Standard agreements map out how to deal with the impacts of death, disability and bankruptcy. They’re essential, but you’re fooling yourself if you think they cover true worst-case scenarios.

Michael Vaughn*, a Vancouver-based advisor, found out the hard way.

Early in his career, he joined a senior colleague’s new, independent business. Vaughn, who was brought on for his investment expertise, thought they had a solid partnership agreement. But the document only covered common exit scenarios and didn’t protect him when things went sour.

Worse, some portions of the agreement were verbal—a major oversight.

Though he and his partner were compatible the first few years—both worked on “revolutionizing and growing the business,” he concedes—their connection deteriorated.

We exited “the honeymoon phase and entered a nightmare scenario,” he says. “My partner underwent a major personality shift. Whether that was due to greed, jealousy of my client relationships and expertise, or his natural disposition coming out, the relationship turned hostile.”

The older partner started exploiting holes in their agreement by bending compensation rules, adding clauses and altering how Vaughn could access equity.

Realizing it was impossible to save the marred partnership, he cut his losses. And, in the aftermath, Vaughn’s former partner used industry connections to attempt to ruin his career, forcing him to do damage control while getting back on his feet.

While a more detailed partnership agreement would have better protected his interests, it couldn’t account for a vindictive partner.

The lesson? Properly evaluate your partner’s personality, and then enact a complex, detailed agreement that protects your clients and your share of the business.

Test your compatibility

One major indicator of a prospective partner’s value is her work history and reputation, says David Shlagbaum, partner at law firm Robins Appleby & Taub in Toronto. “Look at the existing liabilities and assets of your target partner, as you would an investment in a business,” he says.

Find out her preferred compensation and fee structure, approach to risk, balance-sheet strength, and the content of her client reviews over the past five years. Look for red flags like high turnover rates and pending lawsuits. If your prospective partner won’t co-operate with the discovery process, walk away.
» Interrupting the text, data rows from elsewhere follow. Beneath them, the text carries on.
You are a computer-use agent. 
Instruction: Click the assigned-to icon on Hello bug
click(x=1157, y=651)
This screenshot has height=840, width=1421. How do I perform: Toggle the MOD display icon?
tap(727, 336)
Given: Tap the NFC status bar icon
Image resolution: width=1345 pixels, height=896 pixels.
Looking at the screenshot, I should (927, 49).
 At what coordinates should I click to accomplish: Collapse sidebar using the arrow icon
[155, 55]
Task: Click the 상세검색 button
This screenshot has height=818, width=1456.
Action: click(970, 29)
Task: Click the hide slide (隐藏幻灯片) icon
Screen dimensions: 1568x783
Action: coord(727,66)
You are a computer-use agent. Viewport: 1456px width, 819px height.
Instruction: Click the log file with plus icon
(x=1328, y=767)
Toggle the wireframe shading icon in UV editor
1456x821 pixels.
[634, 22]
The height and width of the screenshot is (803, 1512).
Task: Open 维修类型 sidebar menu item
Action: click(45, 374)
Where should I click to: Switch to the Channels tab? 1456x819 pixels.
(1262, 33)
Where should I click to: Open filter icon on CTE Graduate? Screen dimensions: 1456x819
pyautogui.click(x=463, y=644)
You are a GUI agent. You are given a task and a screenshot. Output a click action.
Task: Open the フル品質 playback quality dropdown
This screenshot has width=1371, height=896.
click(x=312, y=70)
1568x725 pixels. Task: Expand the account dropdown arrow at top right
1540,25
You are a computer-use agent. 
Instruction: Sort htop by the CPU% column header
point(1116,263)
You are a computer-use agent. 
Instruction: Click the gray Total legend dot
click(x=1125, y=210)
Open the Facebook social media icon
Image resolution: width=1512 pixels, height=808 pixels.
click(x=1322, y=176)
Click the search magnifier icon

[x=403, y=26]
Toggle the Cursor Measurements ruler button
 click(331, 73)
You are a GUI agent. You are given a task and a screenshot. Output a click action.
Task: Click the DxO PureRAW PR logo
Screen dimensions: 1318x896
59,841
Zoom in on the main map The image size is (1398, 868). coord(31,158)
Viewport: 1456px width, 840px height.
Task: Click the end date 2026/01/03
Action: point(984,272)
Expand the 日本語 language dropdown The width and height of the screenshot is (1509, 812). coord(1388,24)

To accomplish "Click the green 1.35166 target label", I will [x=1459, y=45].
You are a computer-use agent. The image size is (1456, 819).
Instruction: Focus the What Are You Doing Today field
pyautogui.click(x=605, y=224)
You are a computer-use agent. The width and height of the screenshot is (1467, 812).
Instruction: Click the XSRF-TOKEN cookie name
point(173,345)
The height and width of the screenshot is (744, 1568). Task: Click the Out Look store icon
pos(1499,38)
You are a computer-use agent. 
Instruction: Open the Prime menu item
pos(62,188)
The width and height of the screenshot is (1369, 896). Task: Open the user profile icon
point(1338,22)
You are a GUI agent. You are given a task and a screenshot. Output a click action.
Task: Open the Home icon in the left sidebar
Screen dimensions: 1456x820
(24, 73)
And, it’s not enough to have similar backgrounds and investing styles. You need to know whether your partner will be able to handle unanticipated challenges as your business evolves.

Vaughn recently started fresh with new partners; and, chastened by his breakup, proceeded with caution. Before sealing the deal, the new group met two-to-three times per week for six months to discuss operational details and business planning, as well as each of their working styles, outlooks and experiences.